▶ **PAGE EXCERPT**:
The Critical Path – Melbourne Construction & Infrastructure newsletter September 2021

21 September 2021

Welcome to The Critical Path, HWL Ebsworth Lawyers’ Melbourne Construction & Infrastructure newsletter featuring  the latest developments in construction law, to help you stay on the critical path!

As always, we hope you enjoy this issue of The Critical Path and that it finds some use in your endeavours.

COVID-19 compliance blitz and vaccine mandate for construction sites

Paul Graham, Kai-Yang Goh and Joshua Hanegbi.

Construction shutdown update: Except for urgent and essential work to protect health and safety, or work required to shut down construction sites safely, all construction sites in areas under lockdown (metropolitan Melbourne, City of Ballarat, City of Greater Geelong, Surf Coast Shire and Mitchell Shire) must close for two weeks from Tuesday 21 September, subject to lockdown restrictions easing. COVID-19 disaster payments are available for workers. The effect of the below site and vaccination requirements will be made clear in coming days.

On Saturday 18 September 2021, the directions containing the new COVID-19 industry obligations for the construction sector were published. The Victorian Government also commenced a ‘four-week blitz’ on 13 September 2021 to ensure compliance with the restrictions by construction workers and site operators. The Government has indicated that it will have a ‘zero tolerance’ approach to non-compliance and may issue fines or prohibition notices.

Subject to limited exceptions for critical work, site operators must not allow Melbourne-based construction workers to work at regional construction sites or allow regional-based workers to work at Melbourne construction sites. All operators must use worker shift bubbles with separate break times, break areas and entrances/exits to the site and must have a COVID Marshal on site at all times to monitor compliance. Operators must not permit workers to eat or drink together indoors at construction sites.

Finally, from Friday 24 September 2021, operators must ensure that any person performing work at their construction site have either received at least one dose of a COVID-19 vaccine or have made a booking to receive a dose by Saturday 2 October 2021. By 24 September 2021, operators must have a record of each worker’s vaccination status and refuse site entry to anyone without the required vaccination status, again subject to limited exceptions. Construction workers will have priority access to COVID-19 vaccines at major vaccination centres accordingly.

▶ **Dataset entries**:
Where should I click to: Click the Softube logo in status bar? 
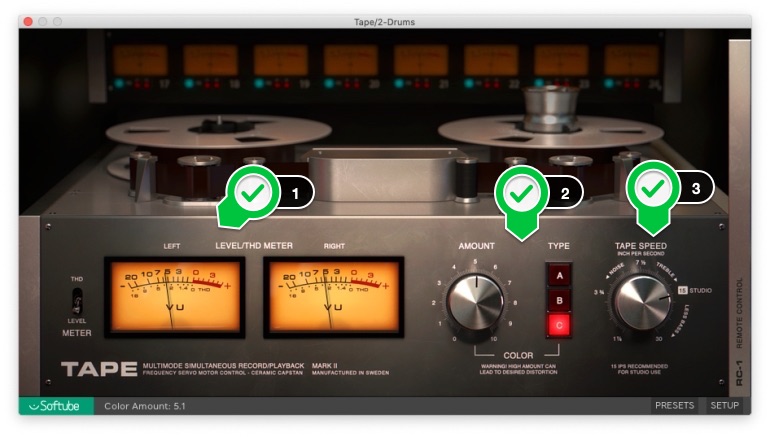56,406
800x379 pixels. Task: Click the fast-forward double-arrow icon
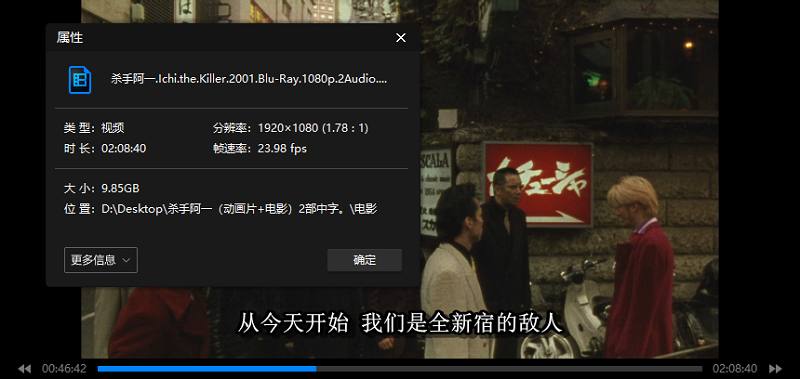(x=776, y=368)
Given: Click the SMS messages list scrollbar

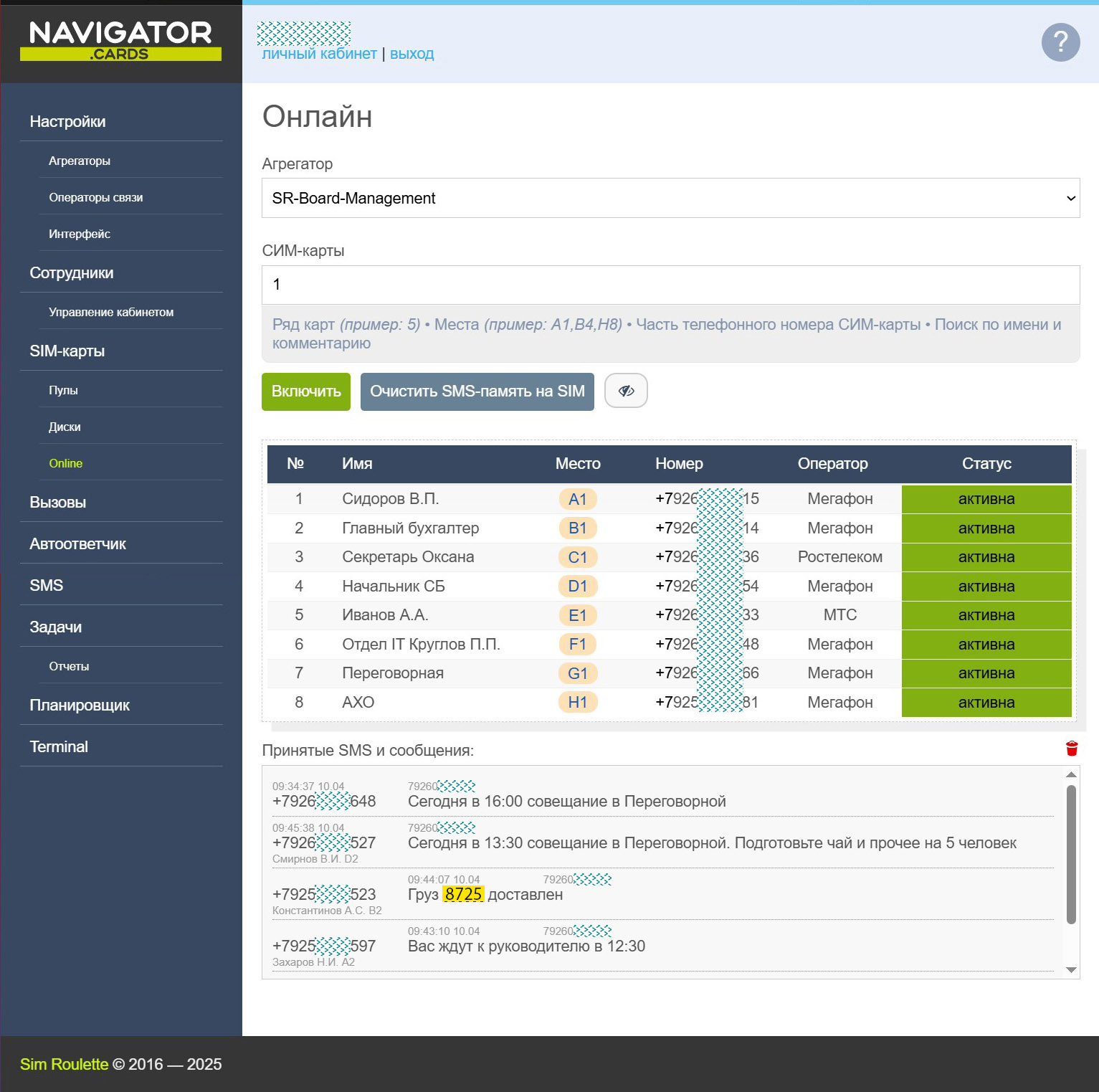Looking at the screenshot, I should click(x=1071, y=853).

▶ **EXERCISE REQUIREMENTS**:
Rewrite the newsletter's opening between "21 September 2021" and "in your endeavours.", inclusive, putting "edition" wherever "issue" appears. The dataset entries have nothing to do with this.

▶ **EXERCISE RESULT**:
21 September 2021

Welcome to The Critical Path, HWL Ebsworth Lawyers’ Melbourne Construction & Infrastructure newsletter featuring  the latest developments in construction law, to help you stay on the critical path!

As always, we hope you enjoy this edition of The Critical Path and that it finds some use in your endeavours.